Every year the christmas season brings about the inevitable slew of Lifetime and Hallmark festive movies. Even Netflix has gotten in on the game in recent years. The film you can watch not only to bask in seasonal cheer but also point out the glaring production errors and horrific acting. However each year there is a holiday film looking to buck the trend, the Hollywood christmas romance. Last year we had Last Christmas, the soporific Emilia Clarke starring film that ripped its plot straight from a song and asked us to pretend not to notice. This year it’s the Clea Duvall directed film Happiest Season, a story about two women, Abby (Kristen Stewart) and Harper (Mackenzie Davis), who decide to spend Christmas with Harper’s family with the slight wrinkle that her family doesn’t know she is gay and Abby must keep up the pretence of being Harper’s roommate.
Written by Duvall and Mary Holland (who also plays Harper’s scene stealing sister Jane), Happiest Season, despite the title and the holiday setting, doesn’t seem to be interested in Christmas at all. The fact that its just another family holiday here, a chance for good company, the occasional bit of sibling rivalry and a few revelations makes this predictable but charming feature seem unusually fresh in a month overflowing with Christmas drivel. I may be writing this in the early moments of 2021 but at the time, stepping out of the Christmas festivities and acknowledging that it was just another day was pleasantly refreshing. Duvall here uses classic romantic comedy formula to acknowledge that the tried and tested tropes of days past still work for same sex couples and while its a smart point, the problem is, it’s still the same old formula. In fact Abby and Harper seem to be the only parts of Duvall’s film that don’t feel fully realised, stuck conforming to the standard rom-com predictability while the characters outside of it get to have all the fun. It’s a shame considering Stewart is great here, be it verbally sparring with best friend John (Dan Levy) or trying to find common ground with Harper’s family, pulling her back into the closet of plot constraints seems like a waste.

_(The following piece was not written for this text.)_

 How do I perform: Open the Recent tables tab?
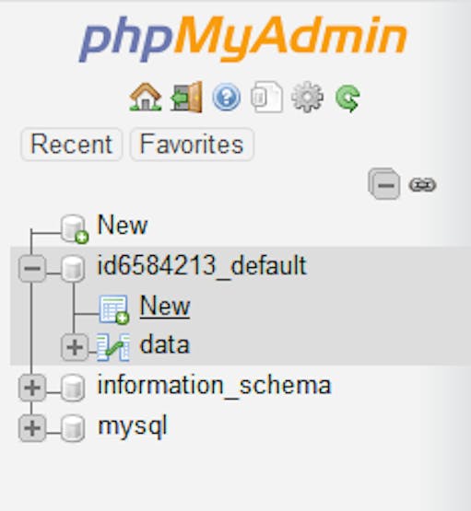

In fact, as a family drama with spatterings of well realised and authentic jokes, Happiest season excels with a excellent cast to back up a strong script but when shooting for romance and bouncing off the sides of a story unwilling to untether itself from expectations, Happiest Season doesn’t feel that happy at all. There is no denying it is a warm film, one infinitely better than the typical Christmas movie but it feels more normal than special and I’m not entirely sure that’s a good thing.